■ WORK TO BE COMPLETED ■
Check every line of the entries that follow, and copy the ones containing "computer".

■ MATERIAL FOR THE TASK ■
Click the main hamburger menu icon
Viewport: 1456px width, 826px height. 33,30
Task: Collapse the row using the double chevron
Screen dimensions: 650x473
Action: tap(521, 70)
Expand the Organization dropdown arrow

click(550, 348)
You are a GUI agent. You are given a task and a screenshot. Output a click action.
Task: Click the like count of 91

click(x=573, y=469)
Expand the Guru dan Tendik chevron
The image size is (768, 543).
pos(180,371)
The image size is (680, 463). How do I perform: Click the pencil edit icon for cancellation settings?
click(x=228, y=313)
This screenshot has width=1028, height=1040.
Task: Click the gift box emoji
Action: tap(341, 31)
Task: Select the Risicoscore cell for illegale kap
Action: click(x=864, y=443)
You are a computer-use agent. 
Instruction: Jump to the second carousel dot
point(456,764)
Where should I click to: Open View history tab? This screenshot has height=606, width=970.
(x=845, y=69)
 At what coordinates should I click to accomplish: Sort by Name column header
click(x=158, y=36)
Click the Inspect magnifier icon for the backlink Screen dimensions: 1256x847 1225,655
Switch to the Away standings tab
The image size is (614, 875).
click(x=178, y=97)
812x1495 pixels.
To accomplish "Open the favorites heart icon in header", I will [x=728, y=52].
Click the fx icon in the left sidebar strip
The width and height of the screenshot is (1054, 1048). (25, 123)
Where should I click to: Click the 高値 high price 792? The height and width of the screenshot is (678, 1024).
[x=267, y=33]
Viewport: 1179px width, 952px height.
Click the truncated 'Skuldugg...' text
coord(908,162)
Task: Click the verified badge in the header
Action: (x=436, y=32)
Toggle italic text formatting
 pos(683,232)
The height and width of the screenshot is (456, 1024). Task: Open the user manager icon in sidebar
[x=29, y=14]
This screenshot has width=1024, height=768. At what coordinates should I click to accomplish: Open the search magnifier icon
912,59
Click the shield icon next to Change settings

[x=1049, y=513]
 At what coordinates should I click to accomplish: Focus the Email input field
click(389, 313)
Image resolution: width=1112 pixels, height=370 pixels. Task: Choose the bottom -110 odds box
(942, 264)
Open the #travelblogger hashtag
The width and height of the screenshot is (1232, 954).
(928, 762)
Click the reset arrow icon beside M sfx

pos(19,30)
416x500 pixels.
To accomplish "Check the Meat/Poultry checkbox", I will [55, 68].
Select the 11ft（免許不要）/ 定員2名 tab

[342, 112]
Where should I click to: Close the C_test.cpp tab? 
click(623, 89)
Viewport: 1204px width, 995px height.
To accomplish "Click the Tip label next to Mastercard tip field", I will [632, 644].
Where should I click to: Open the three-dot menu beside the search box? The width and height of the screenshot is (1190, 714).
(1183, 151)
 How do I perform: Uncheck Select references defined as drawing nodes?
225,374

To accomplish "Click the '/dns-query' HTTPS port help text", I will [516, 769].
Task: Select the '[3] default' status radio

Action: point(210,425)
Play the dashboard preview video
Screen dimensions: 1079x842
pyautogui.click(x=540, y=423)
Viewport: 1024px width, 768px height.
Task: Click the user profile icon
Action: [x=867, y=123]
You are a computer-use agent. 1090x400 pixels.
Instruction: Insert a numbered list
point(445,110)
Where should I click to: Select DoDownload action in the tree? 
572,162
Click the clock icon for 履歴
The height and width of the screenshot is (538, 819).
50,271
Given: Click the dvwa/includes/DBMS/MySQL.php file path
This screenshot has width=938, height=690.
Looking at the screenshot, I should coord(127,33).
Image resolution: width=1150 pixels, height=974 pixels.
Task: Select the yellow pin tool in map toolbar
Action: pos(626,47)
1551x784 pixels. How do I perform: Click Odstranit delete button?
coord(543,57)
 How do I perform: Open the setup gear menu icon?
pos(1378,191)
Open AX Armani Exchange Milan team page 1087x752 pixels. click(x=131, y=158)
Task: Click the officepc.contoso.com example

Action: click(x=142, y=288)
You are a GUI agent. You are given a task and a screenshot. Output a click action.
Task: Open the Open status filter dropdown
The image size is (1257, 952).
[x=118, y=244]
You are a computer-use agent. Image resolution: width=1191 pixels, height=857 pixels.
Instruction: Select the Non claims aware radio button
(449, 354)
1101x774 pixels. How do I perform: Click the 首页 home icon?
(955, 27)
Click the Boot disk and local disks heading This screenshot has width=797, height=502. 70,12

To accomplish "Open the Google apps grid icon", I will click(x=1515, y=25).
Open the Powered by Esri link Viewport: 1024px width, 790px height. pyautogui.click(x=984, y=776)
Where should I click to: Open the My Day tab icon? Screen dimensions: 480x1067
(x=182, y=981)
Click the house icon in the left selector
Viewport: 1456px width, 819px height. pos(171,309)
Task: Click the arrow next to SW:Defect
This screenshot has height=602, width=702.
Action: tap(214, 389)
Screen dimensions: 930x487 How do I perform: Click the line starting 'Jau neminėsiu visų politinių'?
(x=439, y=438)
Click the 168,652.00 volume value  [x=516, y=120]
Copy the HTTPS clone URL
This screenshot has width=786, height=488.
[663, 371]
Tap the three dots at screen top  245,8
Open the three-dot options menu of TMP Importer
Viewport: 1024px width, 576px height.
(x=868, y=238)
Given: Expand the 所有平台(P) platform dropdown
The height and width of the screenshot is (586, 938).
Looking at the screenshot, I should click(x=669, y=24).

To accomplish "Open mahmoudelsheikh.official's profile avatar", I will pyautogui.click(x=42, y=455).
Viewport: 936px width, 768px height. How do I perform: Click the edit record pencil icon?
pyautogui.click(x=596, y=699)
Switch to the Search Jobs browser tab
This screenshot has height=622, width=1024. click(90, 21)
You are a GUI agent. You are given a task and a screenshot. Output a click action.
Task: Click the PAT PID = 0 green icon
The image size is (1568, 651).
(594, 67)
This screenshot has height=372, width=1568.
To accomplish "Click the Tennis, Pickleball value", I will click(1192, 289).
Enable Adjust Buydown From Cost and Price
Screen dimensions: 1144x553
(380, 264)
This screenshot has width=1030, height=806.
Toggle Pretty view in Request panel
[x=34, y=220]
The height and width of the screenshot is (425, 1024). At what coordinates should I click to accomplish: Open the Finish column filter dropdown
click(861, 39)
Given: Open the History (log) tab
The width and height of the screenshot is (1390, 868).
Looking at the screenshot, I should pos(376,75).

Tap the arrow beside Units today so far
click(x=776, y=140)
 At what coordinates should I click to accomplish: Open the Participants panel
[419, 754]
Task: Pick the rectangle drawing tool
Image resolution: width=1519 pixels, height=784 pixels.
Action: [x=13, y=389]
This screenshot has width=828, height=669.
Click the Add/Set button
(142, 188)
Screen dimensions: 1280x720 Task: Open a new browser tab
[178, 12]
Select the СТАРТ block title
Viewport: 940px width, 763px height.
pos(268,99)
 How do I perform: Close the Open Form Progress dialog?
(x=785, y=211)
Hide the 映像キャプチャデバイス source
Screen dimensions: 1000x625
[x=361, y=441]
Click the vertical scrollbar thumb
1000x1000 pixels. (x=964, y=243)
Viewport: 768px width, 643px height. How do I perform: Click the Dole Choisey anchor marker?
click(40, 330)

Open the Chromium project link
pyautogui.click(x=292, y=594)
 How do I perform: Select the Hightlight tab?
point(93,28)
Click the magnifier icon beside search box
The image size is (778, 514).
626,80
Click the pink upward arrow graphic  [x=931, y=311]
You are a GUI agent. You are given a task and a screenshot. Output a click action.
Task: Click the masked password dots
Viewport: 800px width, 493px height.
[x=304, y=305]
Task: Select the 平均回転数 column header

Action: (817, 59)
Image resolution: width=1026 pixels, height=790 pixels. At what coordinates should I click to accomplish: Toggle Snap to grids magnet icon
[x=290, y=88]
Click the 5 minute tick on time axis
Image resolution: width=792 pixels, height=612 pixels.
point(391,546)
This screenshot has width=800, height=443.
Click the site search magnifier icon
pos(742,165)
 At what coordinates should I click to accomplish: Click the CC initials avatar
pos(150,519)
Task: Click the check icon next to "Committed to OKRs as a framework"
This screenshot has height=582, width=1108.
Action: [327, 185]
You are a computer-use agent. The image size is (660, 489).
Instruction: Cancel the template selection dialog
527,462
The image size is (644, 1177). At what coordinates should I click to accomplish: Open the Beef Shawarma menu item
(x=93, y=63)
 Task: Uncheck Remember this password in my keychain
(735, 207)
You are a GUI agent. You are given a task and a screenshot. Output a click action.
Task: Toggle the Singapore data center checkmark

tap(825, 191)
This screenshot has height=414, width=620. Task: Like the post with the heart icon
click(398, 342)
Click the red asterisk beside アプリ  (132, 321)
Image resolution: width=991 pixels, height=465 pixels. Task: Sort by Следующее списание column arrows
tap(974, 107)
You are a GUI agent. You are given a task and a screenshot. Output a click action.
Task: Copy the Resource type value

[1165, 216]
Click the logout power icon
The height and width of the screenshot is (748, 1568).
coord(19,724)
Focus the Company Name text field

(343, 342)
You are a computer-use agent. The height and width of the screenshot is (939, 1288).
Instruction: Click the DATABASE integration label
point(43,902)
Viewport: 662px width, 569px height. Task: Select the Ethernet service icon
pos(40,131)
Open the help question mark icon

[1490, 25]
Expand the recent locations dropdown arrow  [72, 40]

■ SOLUTION FOR THIS PROBLEM ■
You are a computer-use agent. 
You are a computer-use agent. 1090x400 pixels.
You are a computer-use agent. Image resolution: width=1191 pixels, height=857 pixels.
You are a computer-use agent. The image size is (660, 489).
You are a computer-use agent. The height and width of the screenshot is (939, 1288).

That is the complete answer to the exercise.